---------- INPUT DATA ----------

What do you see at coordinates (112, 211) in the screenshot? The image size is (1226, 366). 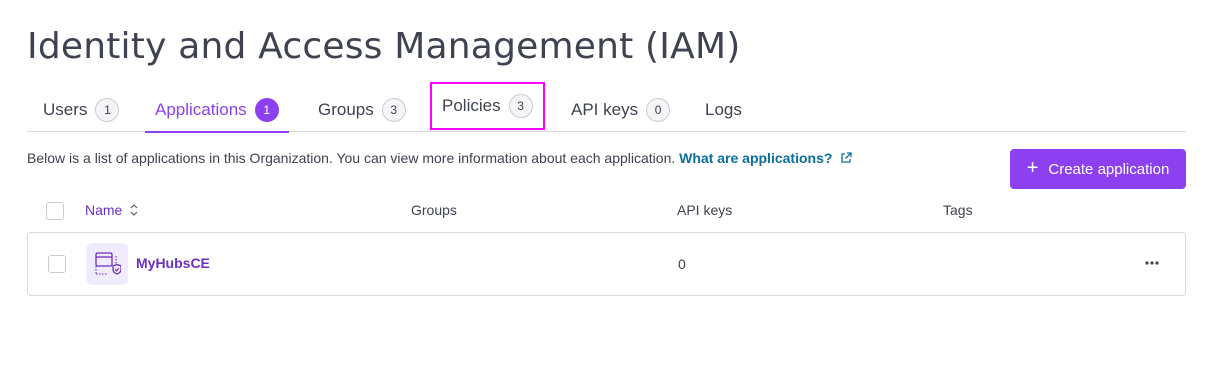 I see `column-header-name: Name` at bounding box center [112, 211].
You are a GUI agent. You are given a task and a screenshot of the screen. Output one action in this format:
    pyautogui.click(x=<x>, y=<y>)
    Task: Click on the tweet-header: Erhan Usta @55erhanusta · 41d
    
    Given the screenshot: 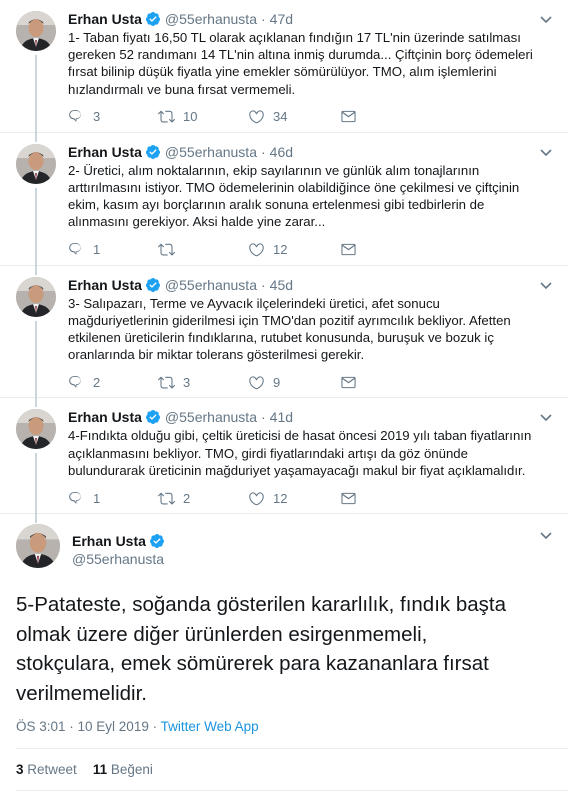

----------

*GOAL OF THE EXERCISE:* Lay out the listing as a JSON list of strings, one per line, starting with the line that contains "You are a GUI" and going on through the end of the listing. Leave out blank lines and the pictures.

*COMPLETED EXERCISE:*
[
  "You are a GUI agent. You are given a task and a screenshot of the screen. Output one action in this format:",
  "    pyautogui.click(x=<x>, y=<y>)",
  "    Task: Click on the tweet-header: Erhan Usta @55erhanusta · 41d",
  "    Given the screenshot: "
]